### Exercise brief
Print the passage of the ScaleFormer text that runs from "Given input PAN" up to and including "stabilizing per-token statistics.".

### Exercise text
►

Overall Architecture¶

ScaleFormer consists of three core components: 1. Scale-Aware Patchify (SAP): A bucketed window sampling strategy. 2. Single Transformer module: Spatial Transformer (spatial-domain modeling) + Sequence Transformer (sequence/scale-domain modeling). 3. Cross Transformer module: Spatial-Cross + Sequence-Cross Transformer for cross-modal feature fusion.

Given input PAN image $\mathbf{P} \in \mathbb{R}^{H \times W \times 1}$ and upsampled MS image $\mathbf{L} \in \mathbb{R}^{H \times W \times C}$, SAP converts them into 5D tensors $\mathbf{P}_{5d} \in \mathbb{R}^{B \times T \times C \times h \times w}$, where $T$ is the sequence length.

Key Designs¶

Scale-Aware Patchify (SAP): During training, a bucket index $t$ is randomly sampled to determine window size $w(t)$; a Patch-to-Sequence Tokenizer partitions the input into token sequences of varying lengths, exposing the model to a range of effective sequence lengths. At inference, a fixed window size is used, and higher resolutions are handled solely by extending the sequence. The key effect is to prevent mean and variance drift, stabilizing per-token statistics.
Decoupled Spatial-Sequence Modeling: The Spatial Transformer models intra-patch spatial relationships: $$\mathbf{f}_{i,1} = \mathbf{f}_i + SA_{spa}(LN(\mathbf{f}_i))$$ The Sequence Transformer models cross-patch correlations along the sequence dimension: $$\mathbf{f}_{i+1,1} = \mathbf{f}_{i+1} + SA_{seq}(LN(\mathbf{f}_{i+1}))$$ where $SA_{seq}$ merges the batch and spatial dimensions during operation, and injects RoPE to encode continuous relative position information, enhancing scale extrapolation capability.
Cross Transformer module: A similar architecture using cross-attention to enable PAN–MS cross-modal interaction: $$\mathbf{f}_{i,1}^{ms} = \mathbf{f}_i^{ms} + CA_{spa}(LN(\mathbf{f}_i^{ms}), LN(\mathbf{f}^{pan}))$$

Loss & Training¶

An L1 loss $\mathbf{L} = \|\mathbf{H}_{out} - \mathbf{G}\|_1$ is used. The model is trained with the Adam optimizer, initial learning rate $5 \times 10^{-4}$, cosine annealing decay to $5 \times 10^{-8}$, for 500 epochs on an NVIDIA 3090, with 32 channels.

◄

### Information shown
►

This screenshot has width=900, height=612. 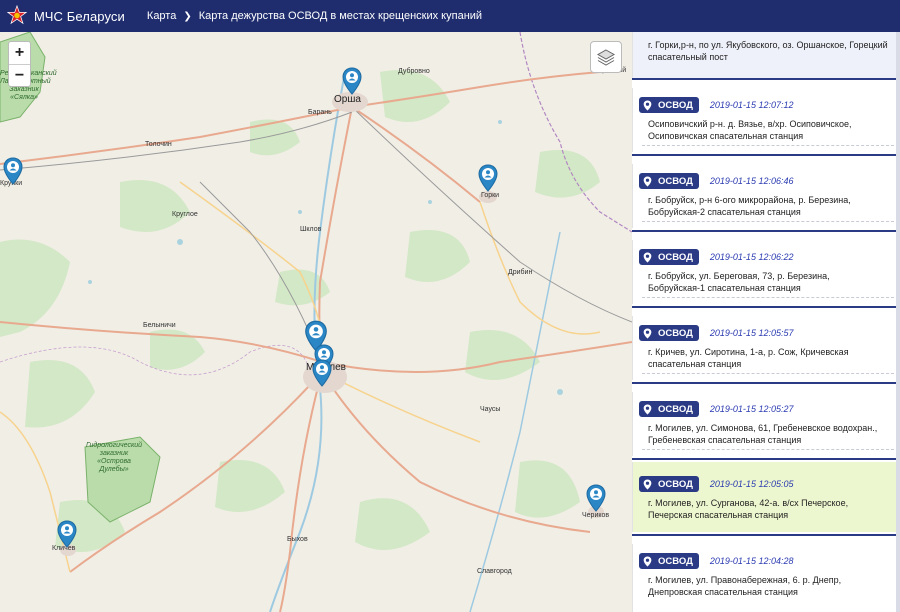 I want to click on map-label-tolochin: Толочин, so click(x=158, y=144).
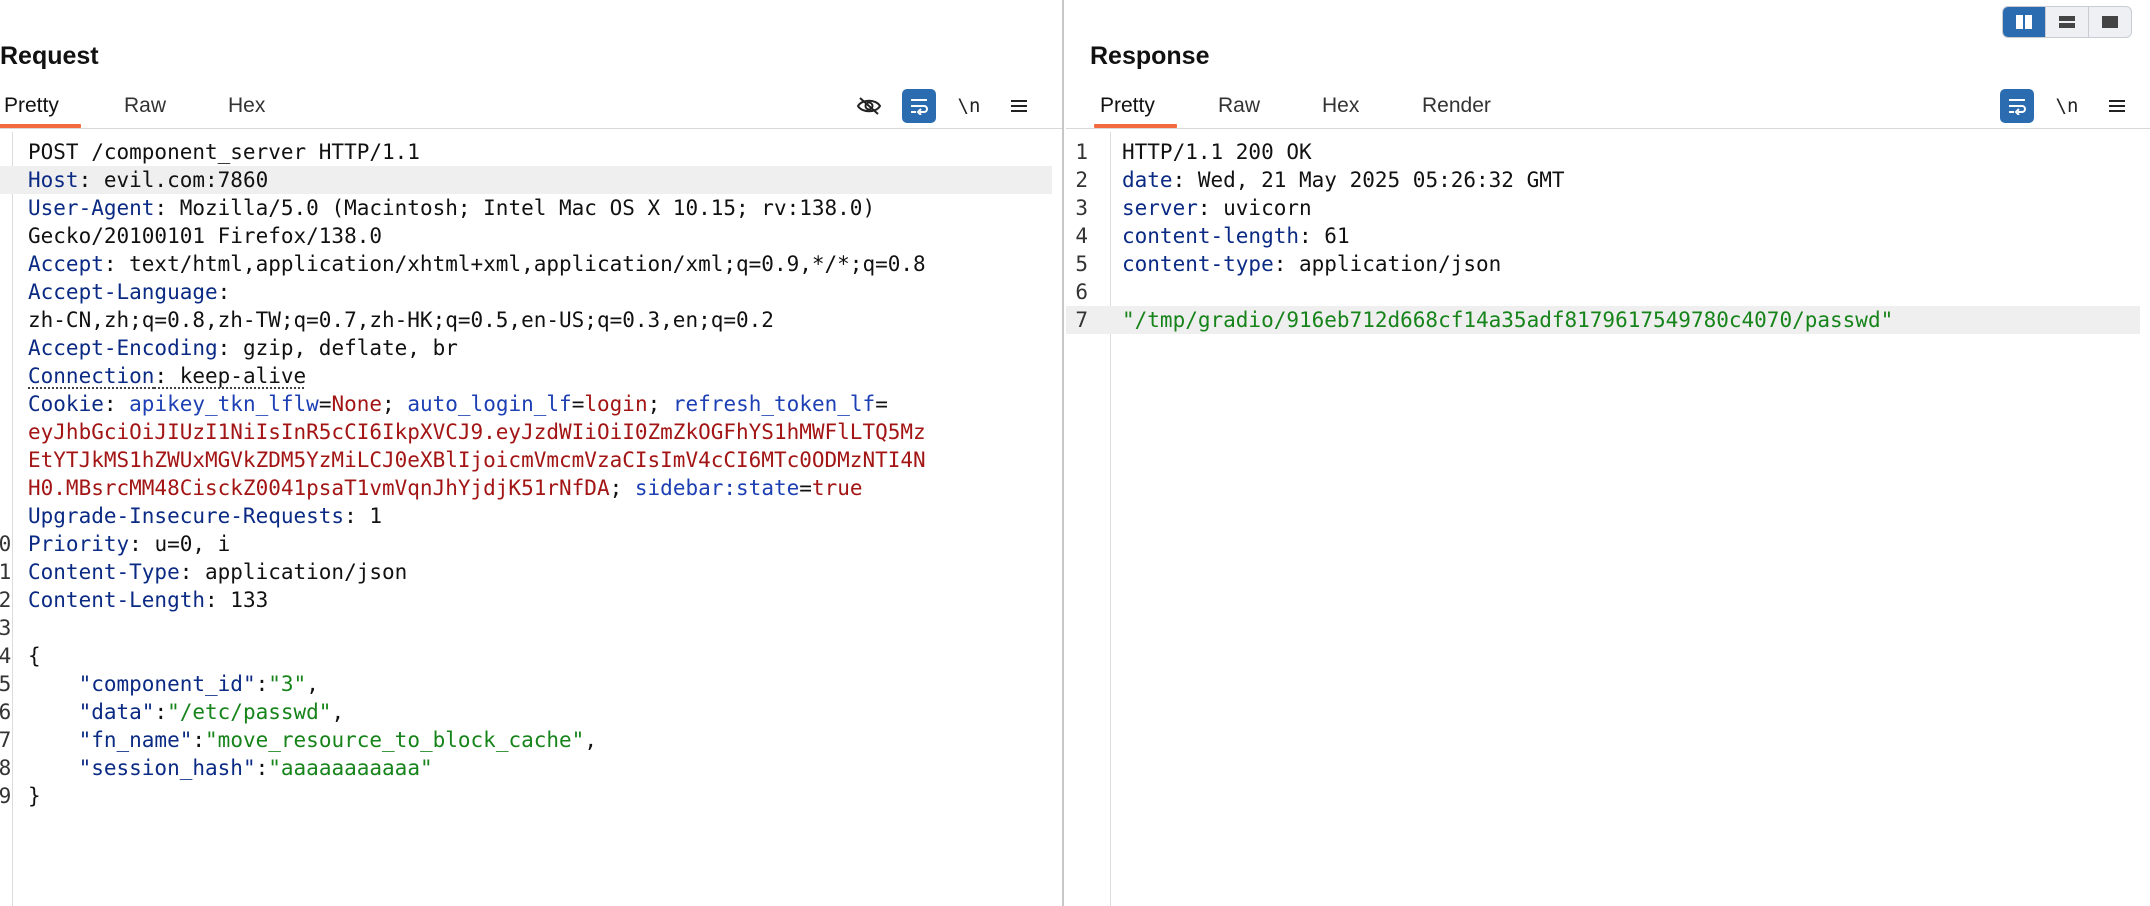 This screenshot has height=906, width=2150. I want to click on token: : 1, so click(364, 516).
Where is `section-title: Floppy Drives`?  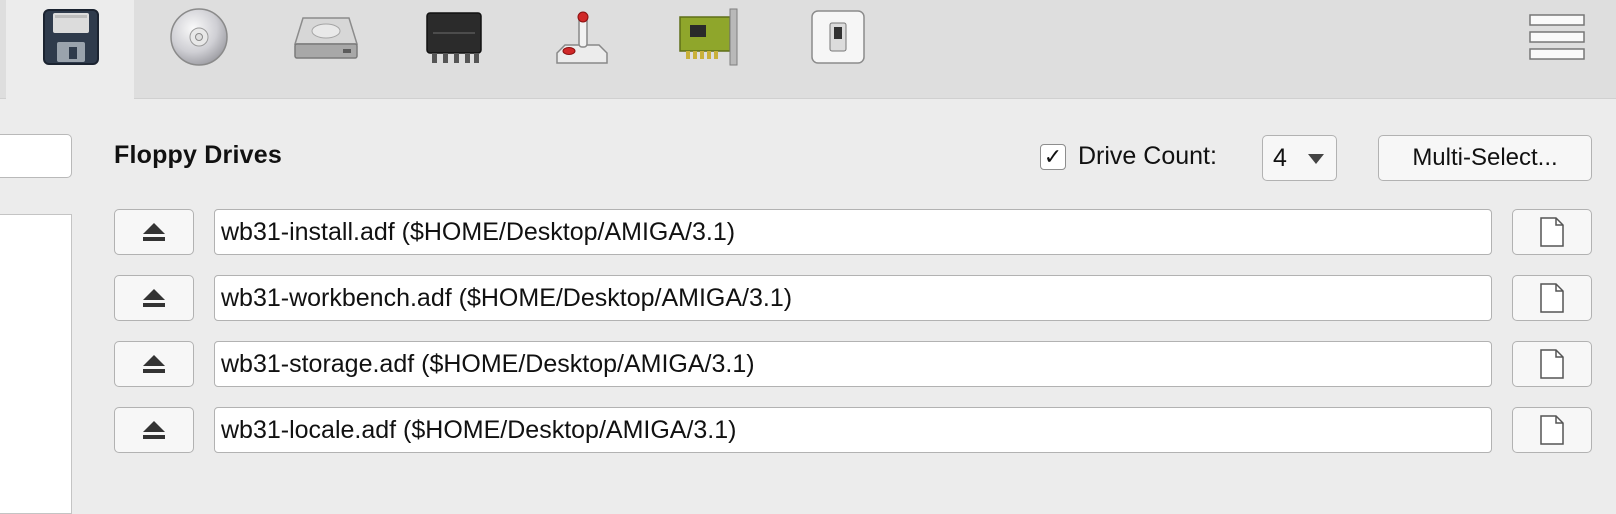
section-title: Floppy Drives is located at coordinates (198, 155).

◄

### Solved exercise
Given input PAN image $\mathbf{P} \in \mathbb{R}^{H \times W \times 1}$ and upsampled MS image $\mathbf{L} \in \mathbb{R}^{H \times W \times C}$, SAP converts them into 5D tensors $\mathbf{P}_{5d} \in \mathbb{R}^{B \times T \times C \times h \times w}$, where $T$ is the sequence length.

Key Designs¶

Scale-Aware Patchify (SAP): During training, a bucket index $t$ is randomly sampled to determine window size $w(t)$; a Patch-to-Sequence Tokenizer partitions the input into token sequences of varying lengths, exposing the model to a range of effective sequence lengths. At inference, a fixed window size is used, and higher resolutions are handled solely by extending the sequence. The key effect is to prevent mean and variance drift, stabilizing per-token statistics.